Ooh, ah, ee, ah, ooh, ah.
Come on, now Scott train.
Scott train.
Ooh, ah, ee, ah, ooh, ah.

-by Yusuf Ismeade

Anonymous said...

I guess developing anosmia is like going blind after many years of sighted living... you can remember the taste just as the blind can remember the colors. However, I would not ask that blind person to mix paint for me.

I am truly sorry you have that. I am the opposite. I am a super-taster, a trait that has served me well in my wine-making and cooking activities.

Does anosmia make it easier to diet?

And a sandwich is not a perfect metaphor for marriage. It is a perfect metaphor for a great bachelor's party.

Rusty said...

There's a place in Costa Mesa where you can get your sandwich made between two waffles.
Good stuff.

Ann Althouse said...

"Does anosmia make it easier to diet?"

No. To take that route would be to try to lose interest in food, and I don't want that to happen to me. I look for what works and is good for me, just as a blind person might enjoy movies. Remember that blind film critic guy? He was thrilled with delight about movies. He noticed the sound and could also respond to the way other people responded.

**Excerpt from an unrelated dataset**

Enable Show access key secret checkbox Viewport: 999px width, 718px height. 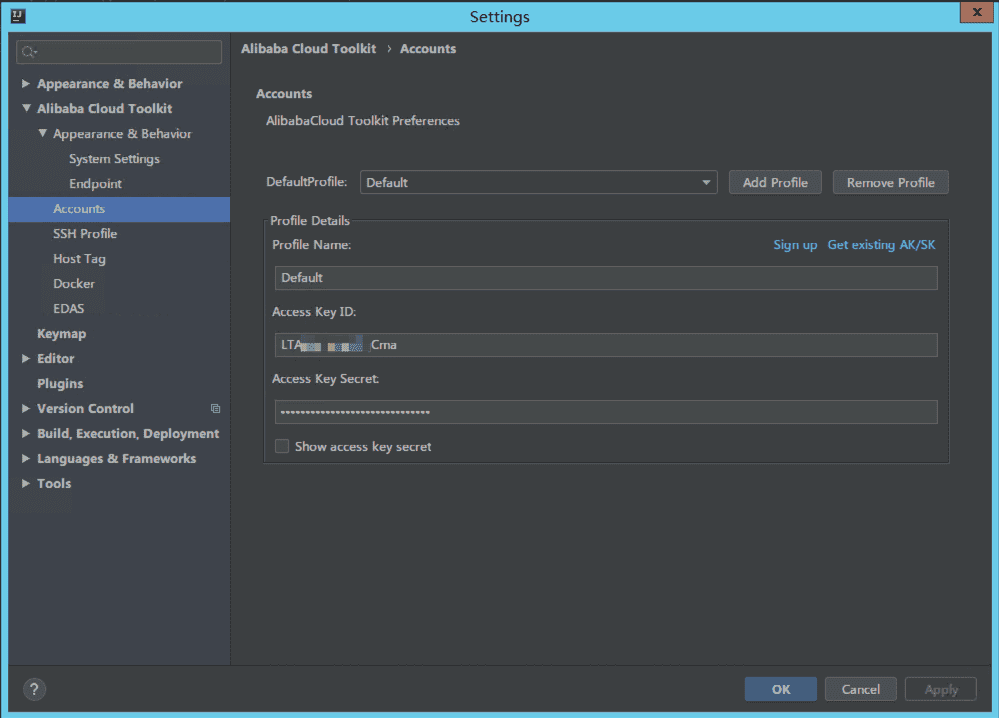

In my case, I have the tastes, just not the smells, so sweet, salty, etc. work. And the feeling of food and drink is very strongly appreciated: texture, temperature, etc.

Alex said...

Ann - if you start lifting heavy weights 5x5, you'll be able to eat all the carbs you want. Now get into the gym and start doing squats, deadlifts, overhead press, compound row and benchpress.

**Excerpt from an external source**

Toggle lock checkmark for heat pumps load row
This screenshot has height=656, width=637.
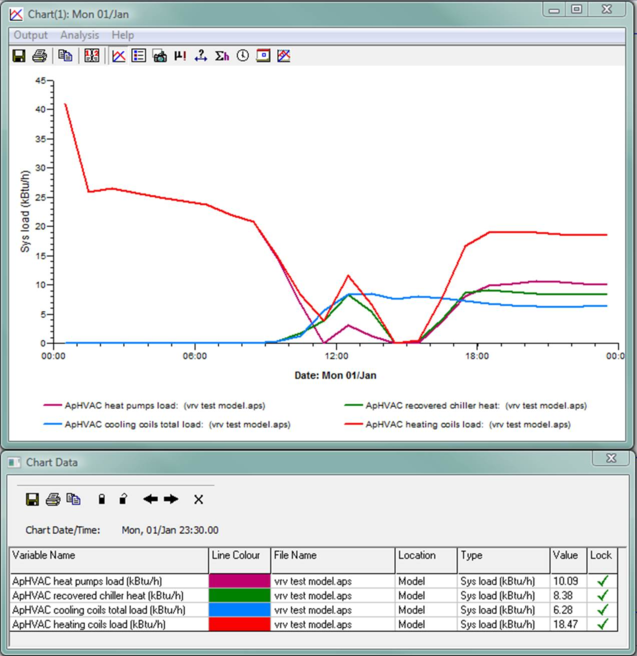pos(601,579)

PuertoRicoSpaceport.com said...

I call bullshit on your Earl of Sandwich story, Ann.

What we know as a sandwich today was actually invented by the Earl of Shrewsbury and the dastardly Earl of Sandwich stole the idea from him and attached his own name to it.

I learned that back in the 60s from listening to Dick Summers on WBZ.

I sometimes get thrown out of Subways and Quiznos today for demanding that they call their products by the proper name. Submarine Shrewsburies.

I AM NOT A ROBOT!!!! I AM

John Henry

Ann Althouse said...

"Ann - if you start lifting heavy weights 5x5, you'll be able to eat all the carbs you want. Now get into the gym and start doing squats, deadlifts, overhead press, compound row and benchpress."

I'll get right on that....

I'm about pleasure, enjoyment, and beauty... and saving time. I'll walk or ski or skate or something, and I'm willing to do the specific exercises I was given by a physical therapist after an injury, but I'm not going to put my time into burning calories. It's so much more efficient to eat less.

If I wanted to eat more bread, I'd go to the trouble of counting calories. But I don't want that trouble, so I just follow a few rules, and that's it.

Meade said...

Scientific fact: one of the best ways to burn more calories? Stay in bed longer.

Julie C said...

I took my younger son to eat at the Carnegie Deli in New York (home of crazy big sandwiches).

He was probably six years old and dutifully ordered a turkey sandwich. He hadn't noticed the size of the sandwiches at that point.

The look on his face when they put the sandwich in front of him was great. Shock and awe!

Kieth Nissen said...

"Nothing should be falling out." Until a few years ago I would have agreed... then I had a Cuban Pork Sandwich with fried onions. Some rules are made to be broken.

Ignorance is Bliss said...

Meade said...

Scientific fact: one of the best ways to burn more calories? Stay in bed longer.

Meade- You Dog!

Douglas said...

Vietnam has awesome sandwiches - perfect French bread combined with Vietnamese flavored pork and veggies and condiments, all heated together, yum.
But a corned beef-on-rye from the Carnegie Deli is hard to beat.